**What to work on**: Please filter the listing for the string "icon" and copy each matching line.

**Input material**:
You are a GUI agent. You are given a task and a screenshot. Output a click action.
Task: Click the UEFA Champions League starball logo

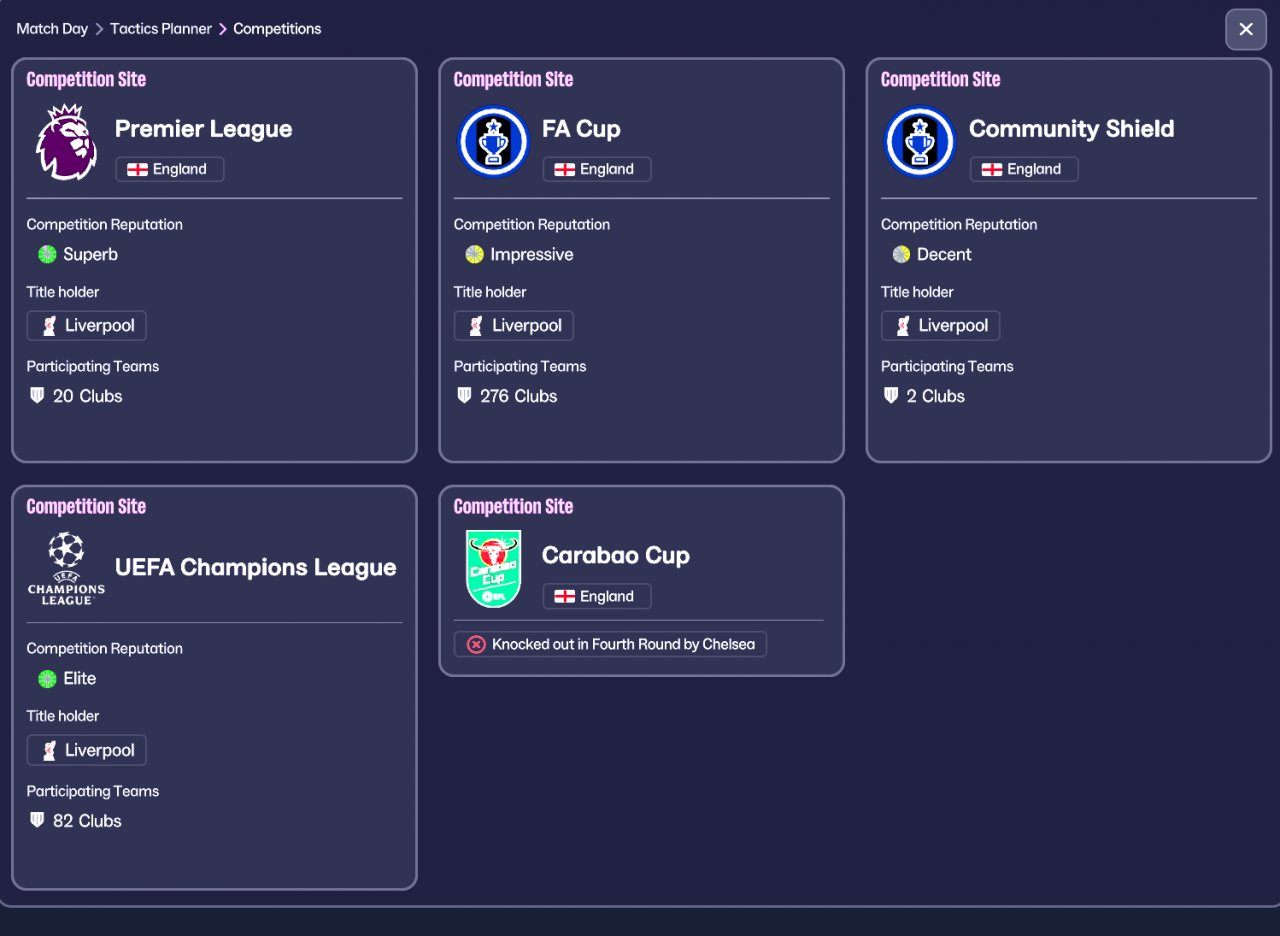(66, 568)
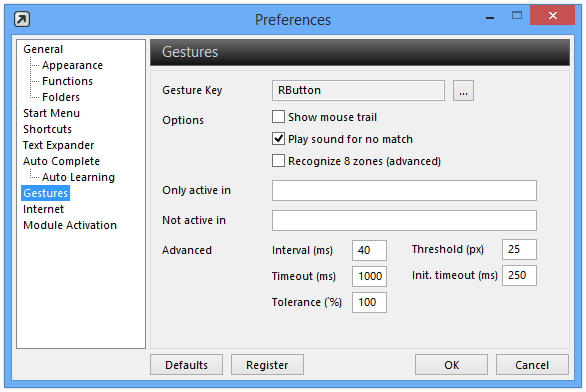
Task: Open the Auto Learning subpage
Action: click(78, 177)
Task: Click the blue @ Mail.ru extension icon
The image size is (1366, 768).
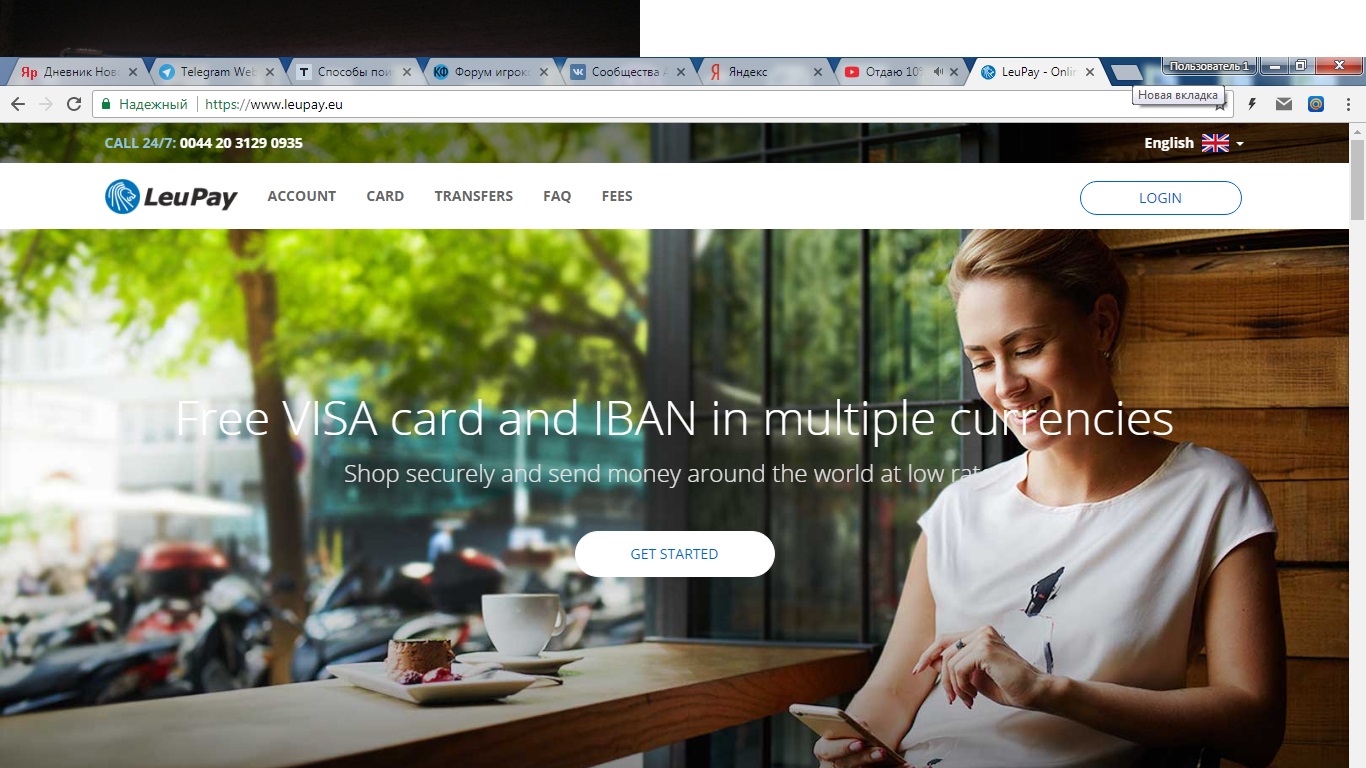Action: [x=1316, y=103]
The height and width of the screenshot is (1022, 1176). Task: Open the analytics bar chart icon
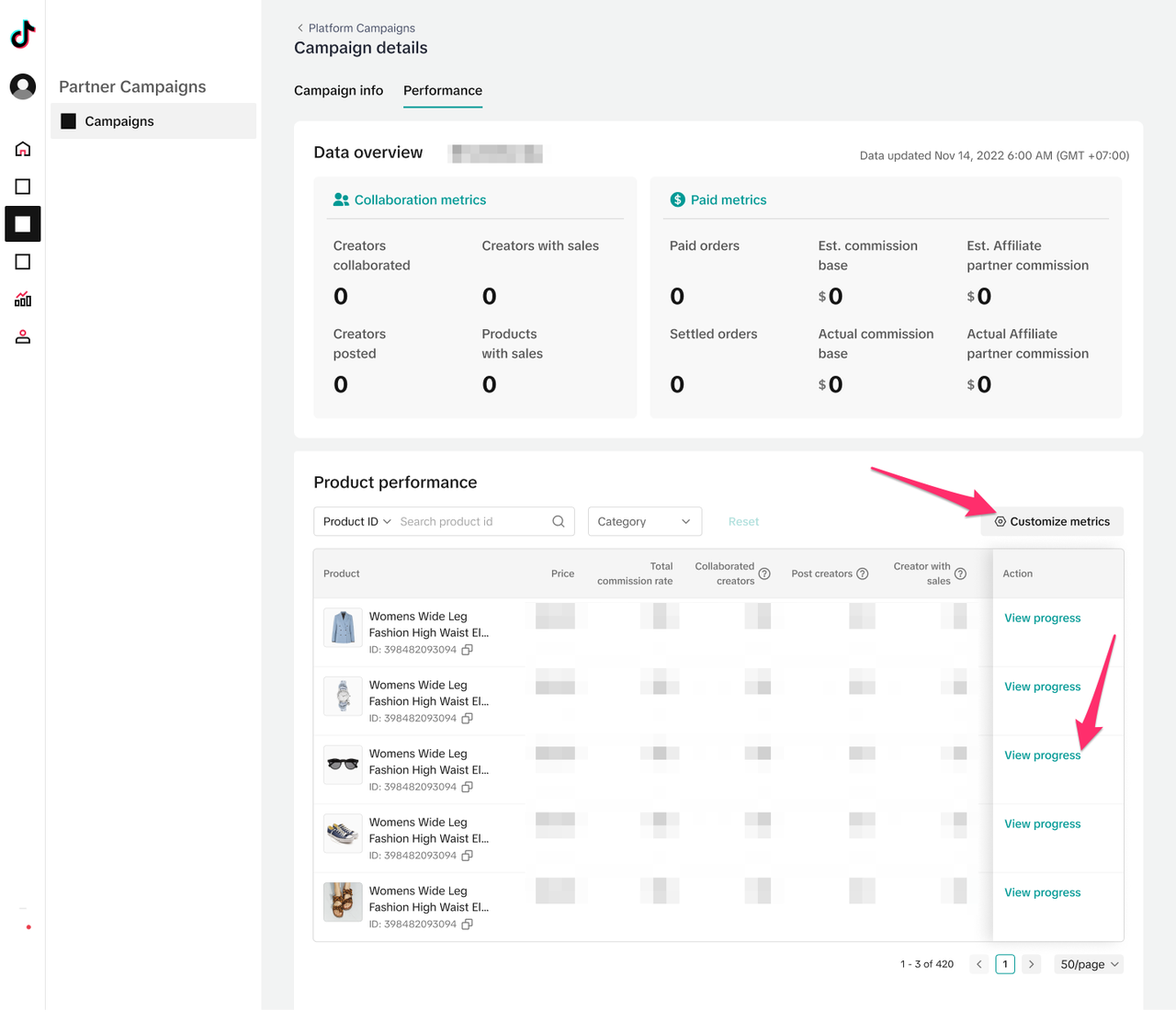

**Written solution**:
Task: Click the blue @ Mail.ru extension icon
The height and width of the screenshot is (1022, 1176). Task: Open the analytics bar chart icon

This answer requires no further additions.